Children can switch to the "kids' zone", which this month includes the Smurfs movie, cute illustrated books and Wiggles video clips.

There aren't plans at the moment to connect the inflight iPads to wi-fi. While one of the best things about flying is that brief patch of being disconnected from the world, the 24-hour news cycle and former boyfriends, having internet on the iPads would be great for utilising newspaper and magazine apps.

It's fun to walk up and down the aisle to spy on what people are using. After cross-referencing with fellow passengers, it seems a high proportion of people are watching Dolly Parton music clips, for which I have only respect. Games and TV seem to be other popular choices.

So will people hire them with their own hard-earned cash?

"Definitely," says Hugo, a Kiwi who has just moved to Melbourne.

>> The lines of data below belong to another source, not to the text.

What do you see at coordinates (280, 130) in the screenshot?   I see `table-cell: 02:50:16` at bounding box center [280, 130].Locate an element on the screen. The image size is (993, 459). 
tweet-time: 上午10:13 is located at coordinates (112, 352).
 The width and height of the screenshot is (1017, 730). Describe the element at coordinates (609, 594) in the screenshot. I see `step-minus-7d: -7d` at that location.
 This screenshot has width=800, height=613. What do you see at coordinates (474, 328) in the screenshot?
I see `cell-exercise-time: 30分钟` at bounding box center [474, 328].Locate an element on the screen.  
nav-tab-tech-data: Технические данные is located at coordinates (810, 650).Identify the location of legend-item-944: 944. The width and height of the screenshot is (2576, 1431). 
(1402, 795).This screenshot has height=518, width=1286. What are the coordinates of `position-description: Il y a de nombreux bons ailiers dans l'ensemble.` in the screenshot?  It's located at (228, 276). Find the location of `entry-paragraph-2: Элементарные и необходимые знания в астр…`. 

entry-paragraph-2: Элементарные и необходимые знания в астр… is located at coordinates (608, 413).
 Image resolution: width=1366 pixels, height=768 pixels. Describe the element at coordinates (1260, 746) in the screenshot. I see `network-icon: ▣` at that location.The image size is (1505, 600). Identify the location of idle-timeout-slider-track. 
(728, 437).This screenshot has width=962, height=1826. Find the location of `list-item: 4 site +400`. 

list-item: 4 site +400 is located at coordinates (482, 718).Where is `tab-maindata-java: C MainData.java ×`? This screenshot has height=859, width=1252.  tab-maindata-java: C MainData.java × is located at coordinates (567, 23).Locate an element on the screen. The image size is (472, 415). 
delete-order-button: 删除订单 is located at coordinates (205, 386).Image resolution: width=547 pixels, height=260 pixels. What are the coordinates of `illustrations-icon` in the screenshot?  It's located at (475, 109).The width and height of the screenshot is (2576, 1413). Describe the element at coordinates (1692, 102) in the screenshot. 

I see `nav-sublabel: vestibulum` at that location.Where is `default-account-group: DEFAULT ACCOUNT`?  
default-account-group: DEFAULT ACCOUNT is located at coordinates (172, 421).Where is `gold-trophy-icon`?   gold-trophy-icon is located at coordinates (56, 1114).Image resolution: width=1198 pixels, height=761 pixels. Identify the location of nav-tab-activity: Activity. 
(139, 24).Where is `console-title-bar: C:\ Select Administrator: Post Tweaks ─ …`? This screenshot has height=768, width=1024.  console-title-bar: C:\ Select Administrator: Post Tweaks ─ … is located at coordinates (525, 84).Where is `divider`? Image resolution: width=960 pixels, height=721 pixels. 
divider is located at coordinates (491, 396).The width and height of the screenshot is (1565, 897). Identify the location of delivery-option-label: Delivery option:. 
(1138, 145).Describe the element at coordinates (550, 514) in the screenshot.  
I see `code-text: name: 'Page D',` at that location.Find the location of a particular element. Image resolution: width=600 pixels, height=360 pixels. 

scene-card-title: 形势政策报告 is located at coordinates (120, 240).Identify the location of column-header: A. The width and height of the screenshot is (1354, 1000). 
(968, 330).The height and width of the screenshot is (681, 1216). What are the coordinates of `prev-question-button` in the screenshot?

What did he use the iPad for? "Games, movies ..."

"Dolly Parton?" asks one of the PR girls standing nearby .

"Yeah," he says sheepishly.

Annie Stevens works in the iPad team at The Sun-Herald and The Sydney Morning Herald and was a guest of Jetstar.

Need to know

- The iPads can be pre-booked or hired on-board for $10-$15 and content will be updated monthly.

- The iPads will be rolled out across domestic, trans-Tasman and short-haul international services from Australia and New Zealand in the coming weeks.

- Initially, 3000 iPads will be rolled out with plans to increase this when iPads are placed on to the Jetstar Asia network.

- From December they will be on all Australian and New Zealand A320/A321 and A330 domestic, trans-Tasman, short-haul international and long-haul operations.